* Task statement
Below are some records. Write out exactly their lines from the one with "Switch to the 样式 tab" through the one with "Image resolution: width=644", and leave the pictures behind.

* Recorded data
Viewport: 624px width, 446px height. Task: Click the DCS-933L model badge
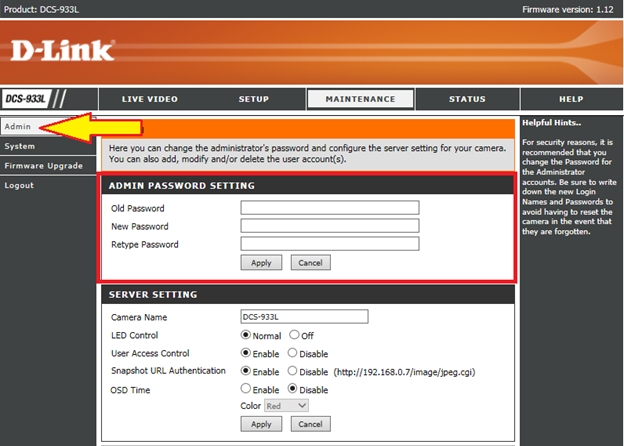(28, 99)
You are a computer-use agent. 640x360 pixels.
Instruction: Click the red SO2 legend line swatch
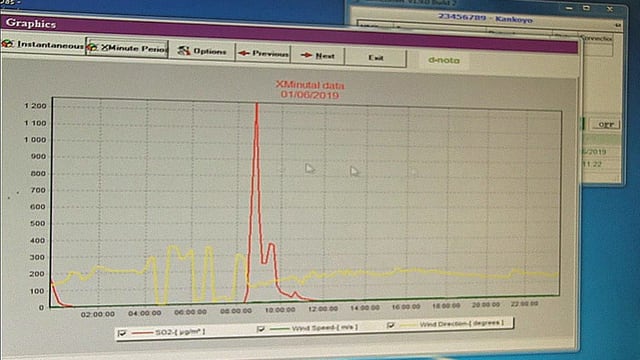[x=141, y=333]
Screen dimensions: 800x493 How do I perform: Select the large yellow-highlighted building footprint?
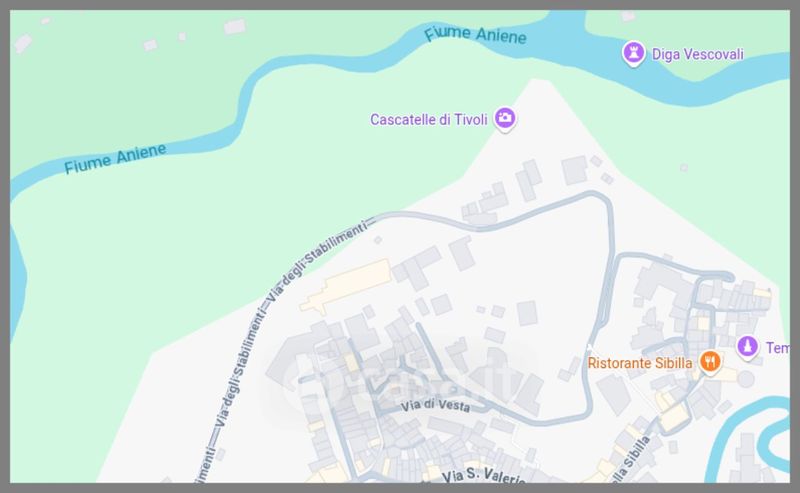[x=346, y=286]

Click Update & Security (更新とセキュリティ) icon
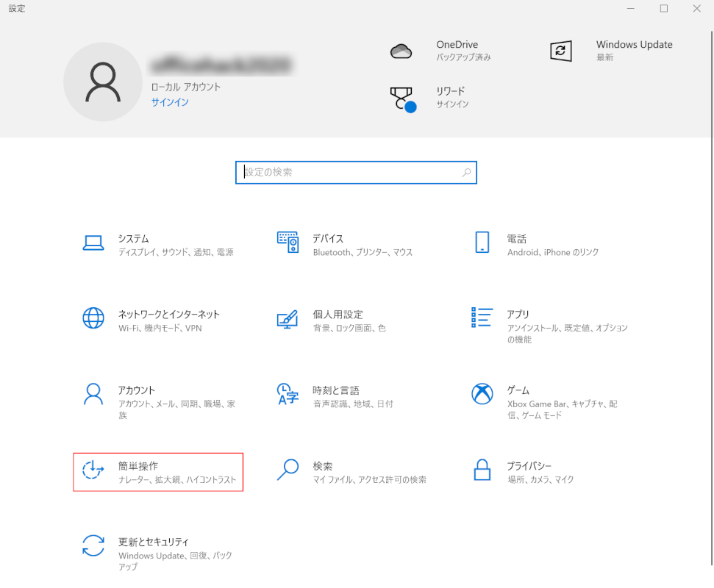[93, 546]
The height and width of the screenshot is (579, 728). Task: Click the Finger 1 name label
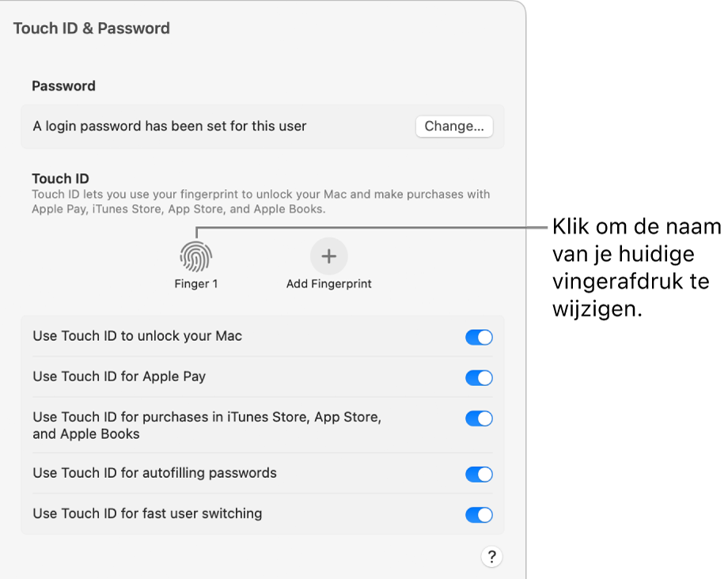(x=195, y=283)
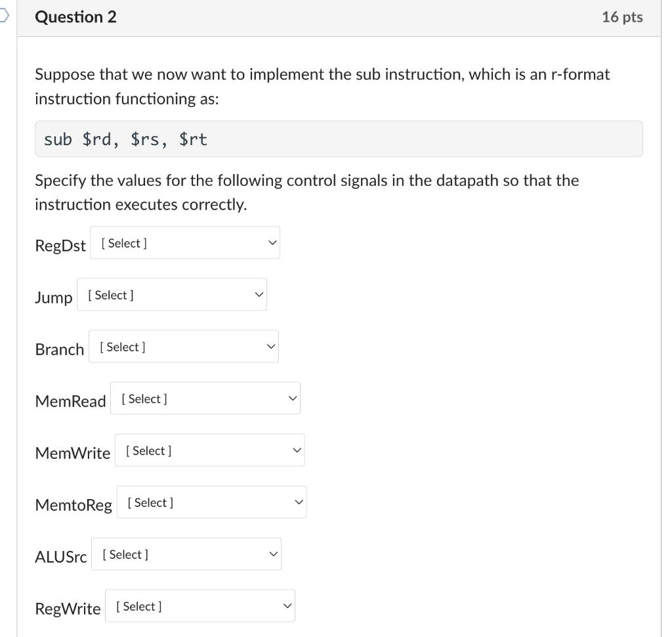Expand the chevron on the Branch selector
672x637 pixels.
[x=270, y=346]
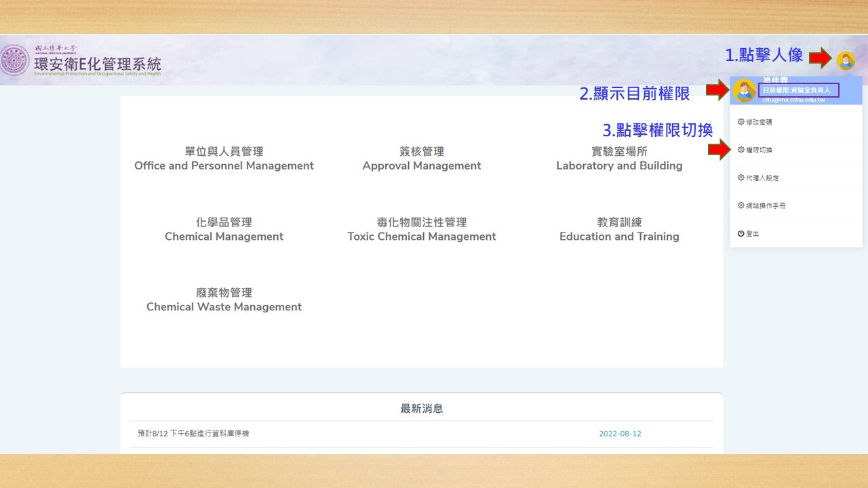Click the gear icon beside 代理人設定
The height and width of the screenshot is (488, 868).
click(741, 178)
---
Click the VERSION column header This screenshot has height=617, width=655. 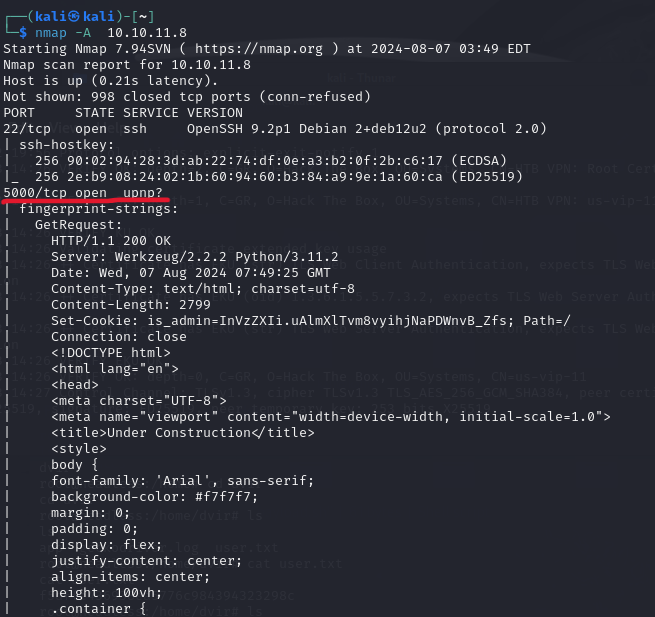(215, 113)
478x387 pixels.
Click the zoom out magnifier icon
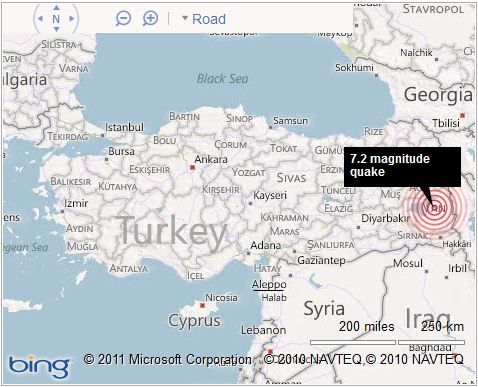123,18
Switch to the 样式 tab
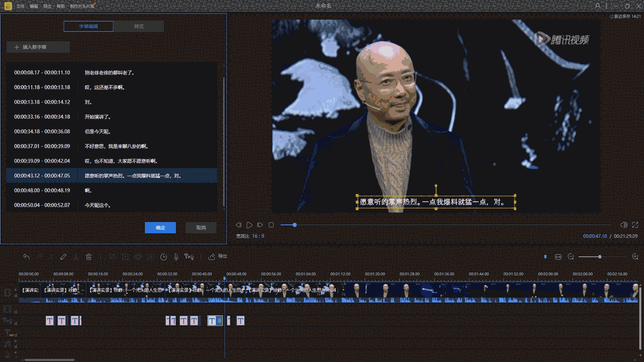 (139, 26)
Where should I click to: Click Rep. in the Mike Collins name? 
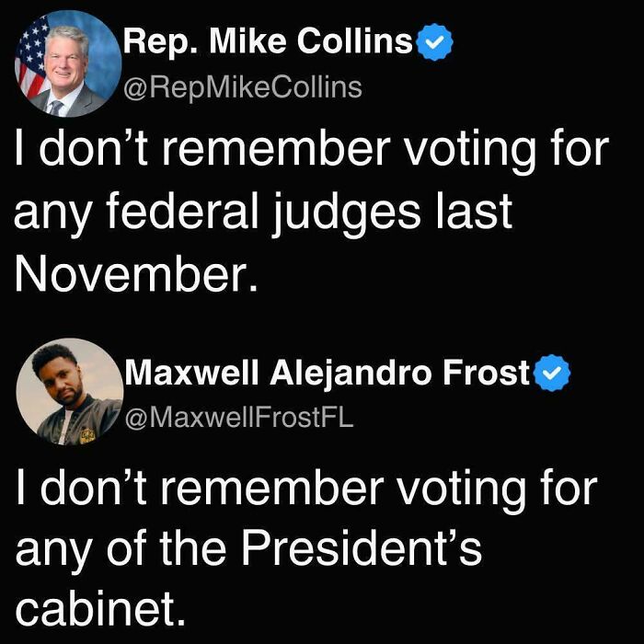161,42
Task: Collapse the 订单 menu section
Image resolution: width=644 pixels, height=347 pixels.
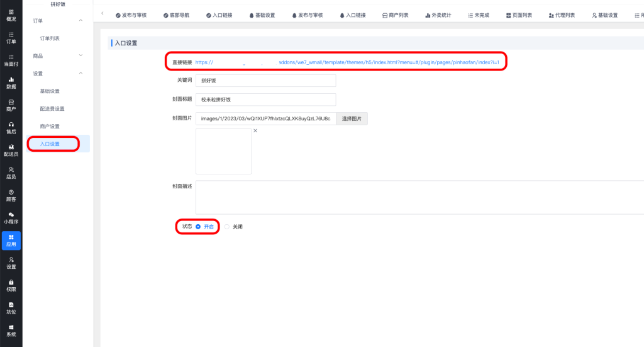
...
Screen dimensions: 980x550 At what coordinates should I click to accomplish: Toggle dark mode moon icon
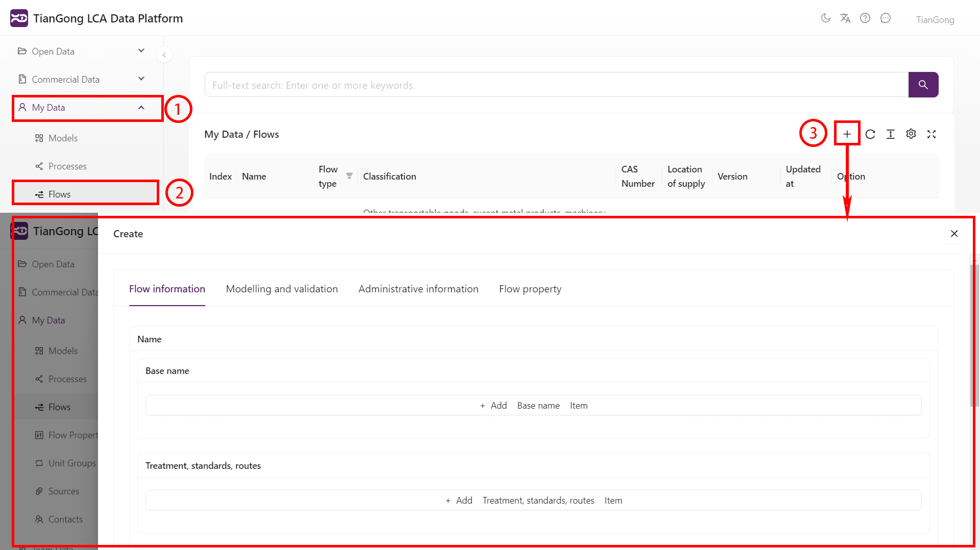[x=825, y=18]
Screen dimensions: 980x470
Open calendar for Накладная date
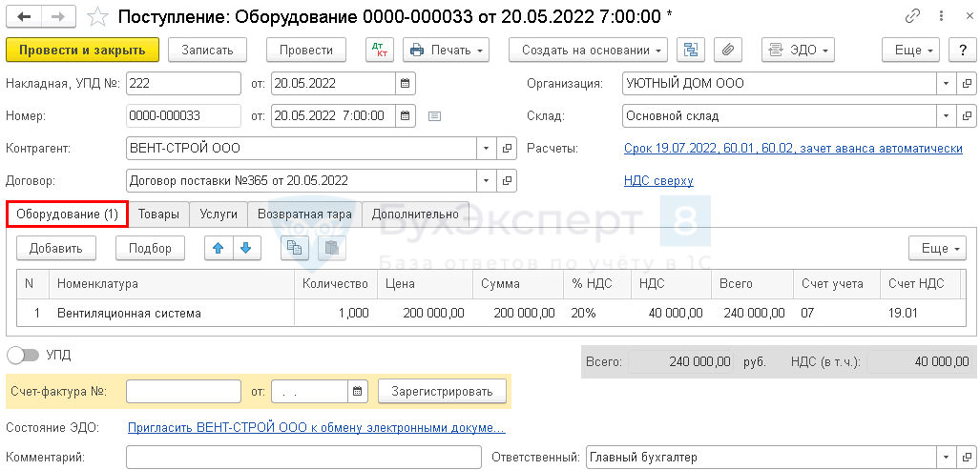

* Your solution
Switch to the 样式 tab
 (139, 26)
Where should I click to: Click Rep. in the Mike Collins name? 
161,42
Task: Collapse the 订单 menu section
Image resolution: width=644 pixels, height=347 pixels.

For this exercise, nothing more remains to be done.